The recent acceleration in genome sequencing targeting previously unexplored parts of the tree of life presents computational challenges. Samples collected from the wild often contain sequences from several organisms, including the target, its cobionts, and contaminants. Effective methods are therefore needed to separate sequences. Though advances in sequencing technology make this task easier, it remains difficult to taxonomically assign sequences from eukaryotic taxa that are not well represented in databases. Therefore, reference-based methods alone are insufficient. Here, I examine how we can take advantage of differences in sequence composition between organisms to identify symbionts, parasites, and contaminants in samples, with minimal reliance on reference data. To this end, I explore data from the Darwin Tree of Life project, including hundreds of high-quality HiFi read sets from insects. Visualizing two-dimensional representations of read tetranucleotide composition learned by a variational autoencoder can reveal distinct components of a sample. Annotating the embeddings with additional information, such as coding density, estimated coverage, or taxonomic labels allows rapid assessment of the contents of a dataset. The approach scales to millions of sequences, making it possible to explore unassembled read sets, even for large genomes. Combined with interactive visualization tools, it allows a large fraction of cobionts reported by reference-based screening to be identified. Crucially, it also facilitates retrieving genomes for which suitable reference data are absent.
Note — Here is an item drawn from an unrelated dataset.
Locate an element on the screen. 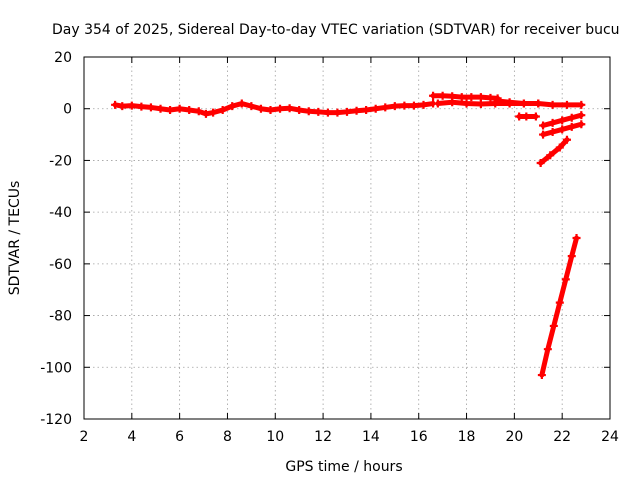 The height and width of the screenshot is (480, 640). x-tick-label: 6 is located at coordinates (180, 437).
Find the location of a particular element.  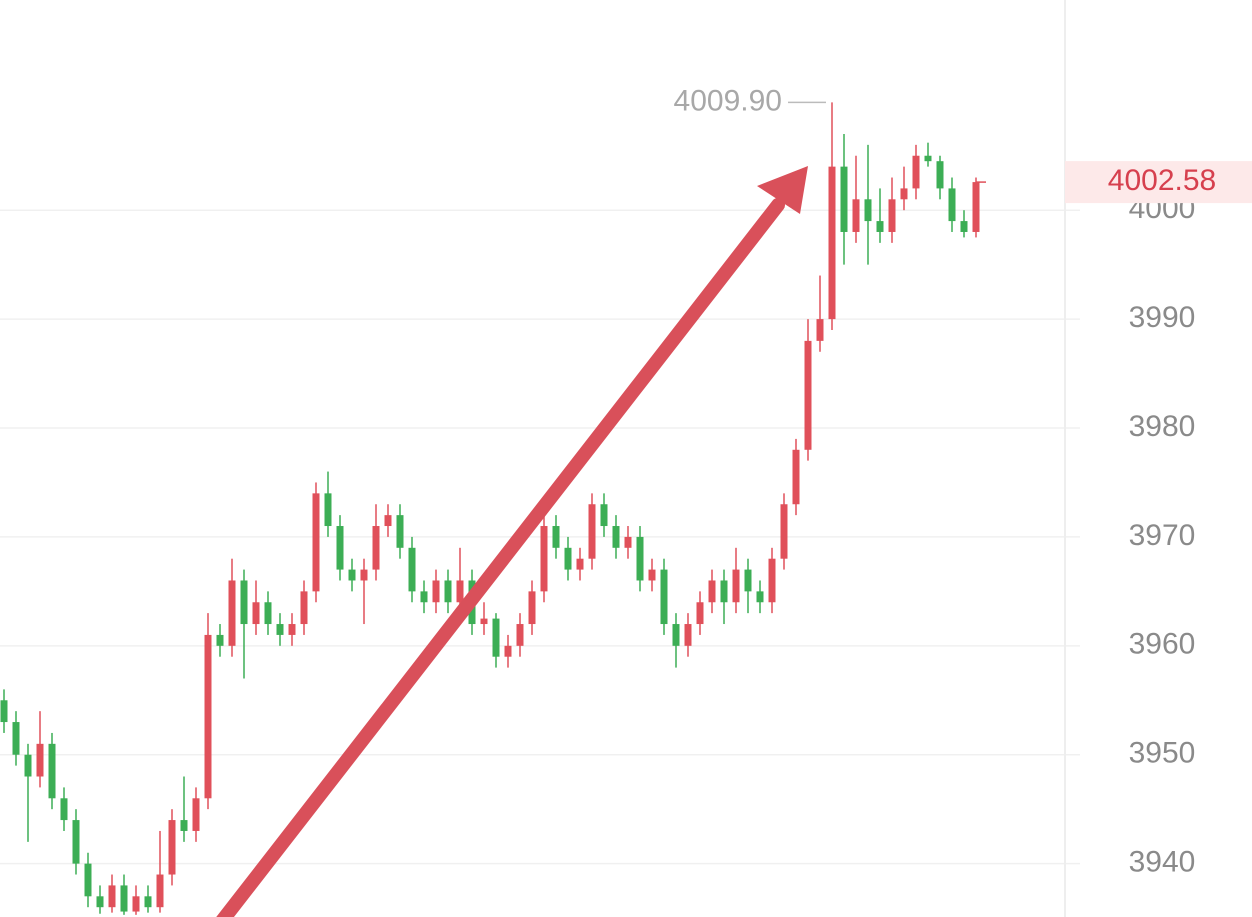

y-tick-label: 3990 is located at coordinates (1162, 318).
最近,针对生命之树中以前未探索过的部分进行基因组测序的速度加快,这带来了计算方面的挑战。从野外采集的样本通常包含来自几种生物的序列,包括目标生物、其共生物和污染物。因此,需要有效的方法来分离序列。尽管测序技术的进步使这项任务变得更加容易,但仍然难以对数据库中代表性不足的真核生物分类群的序列进行分类学分配。因此,仅依靠基于参考的方法是不够的。在这里,我研究了如何利用生物之间序列组成的差异来识别样本中的共生生物、寄生虫和污染物,而对参考数据的依赖最小。为此,我探讨了来自达尔文生命之树项目的数据,包括来自昆虫的数百个高质量 HiFi 读取集。通过可视化变分自动编码器学习的读取四核苷酸组成的二维表示,可以揭示样本的不同成分。使用额外的信息(例如编码密度、估计的覆盖范围或分类标签)对嵌入进行注释,可以快速评估数据集的内容。该方法可扩展到数百万条序列,使得即使对于大型基因组,也可以探索未组装的读取集。结合交互式可视化工具,可以识别出基于参考筛选报告的大部分共生物。至关重要的是,它还可以方便地检索缺少合适参考数据的基因组。